═════ Supplied material

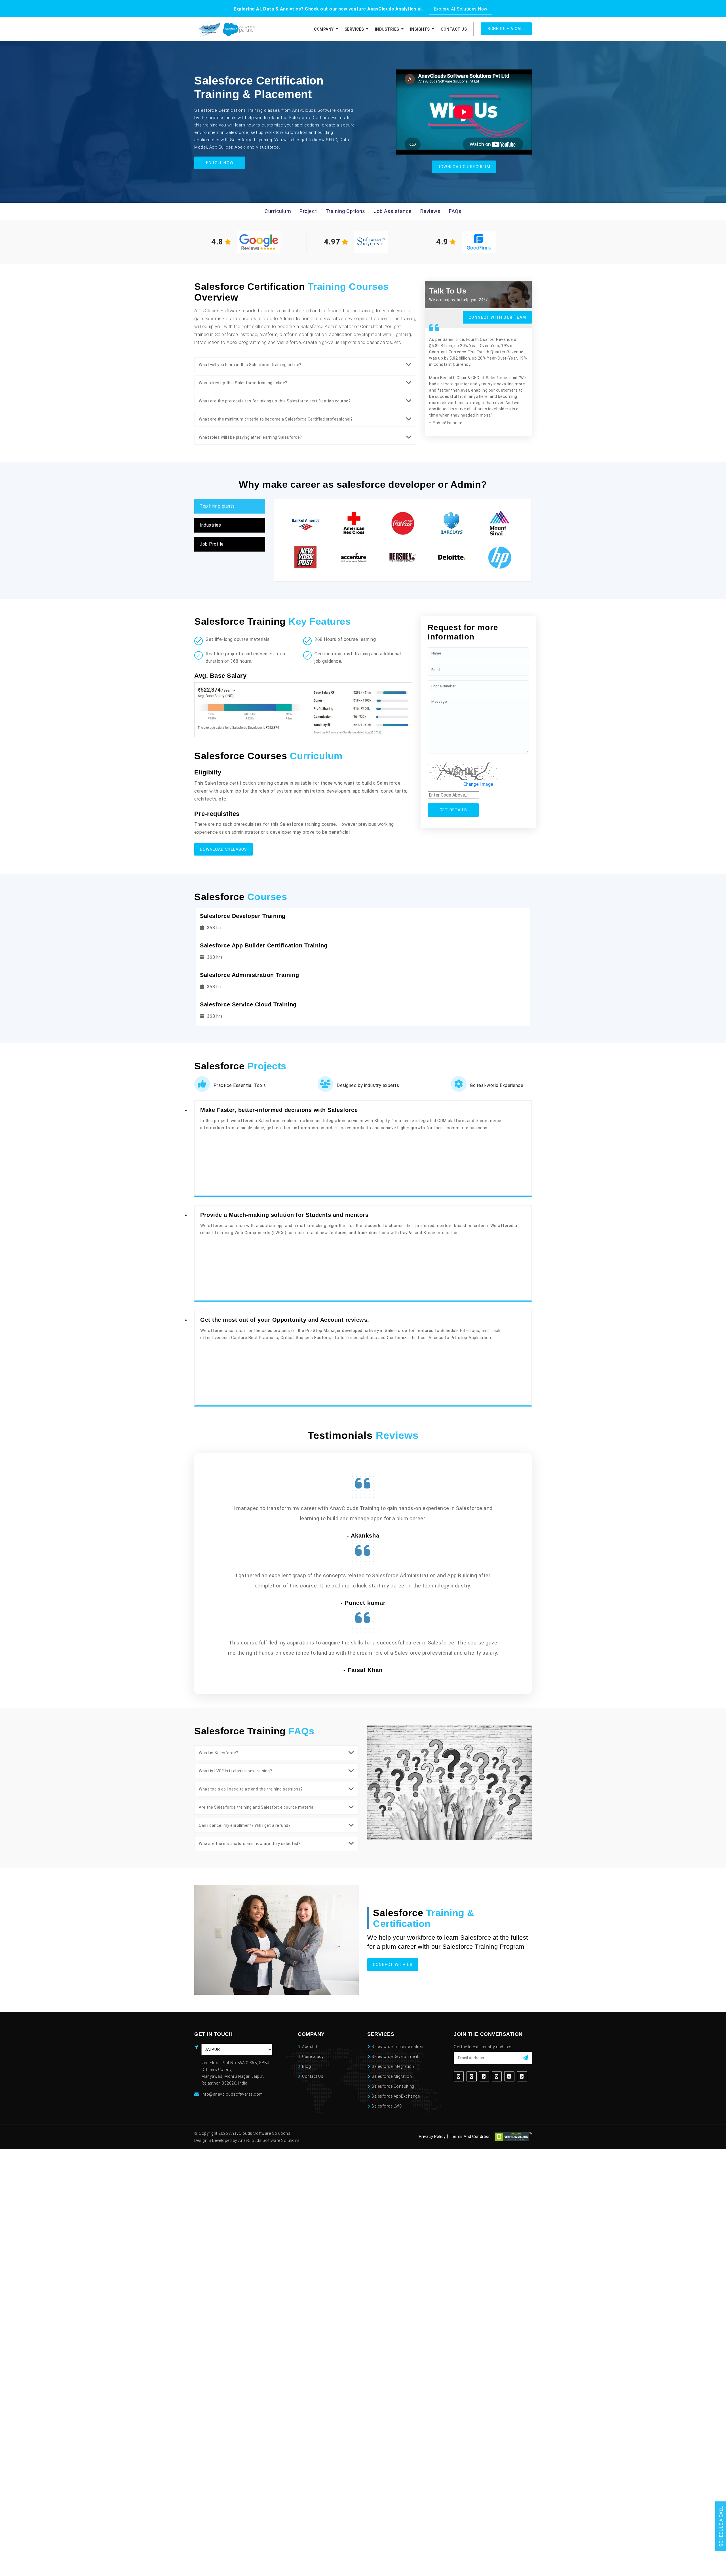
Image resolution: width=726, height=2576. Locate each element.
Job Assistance (393, 211)
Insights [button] (420, 29)
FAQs (455, 211)
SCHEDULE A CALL (506, 28)
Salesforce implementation (397, 2046)
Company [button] (324, 29)
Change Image (478, 784)
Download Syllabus (223, 849)
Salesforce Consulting (393, 2086)
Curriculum (278, 211)
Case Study (313, 2056)
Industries (210, 525)
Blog (306, 2066)
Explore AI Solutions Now (460, 9)
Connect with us (393, 1964)
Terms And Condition (470, 2136)
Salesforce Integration (393, 2066)
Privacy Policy (432, 2136)
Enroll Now (219, 163)
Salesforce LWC (387, 2106)
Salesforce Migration (392, 2076)
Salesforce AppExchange (396, 2096)
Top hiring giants (217, 506)
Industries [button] (387, 29)
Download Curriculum (464, 166)
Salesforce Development (395, 2056)
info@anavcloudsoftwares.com (232, 2094)
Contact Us (454, 29)
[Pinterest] (509, 2076)
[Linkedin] (484, 2076)
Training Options (345, 211)
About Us (311, 2046)
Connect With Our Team (497, 317)
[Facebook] (459, 2076)
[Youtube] (522, 2076)
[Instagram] (497, 2076)
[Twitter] (471, 2076)
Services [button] (355, 29)
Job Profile (212, 544)
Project (308, 211)
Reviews (430, 211)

══════════

Report, using only a number, how many lines above hold the word "Image".

2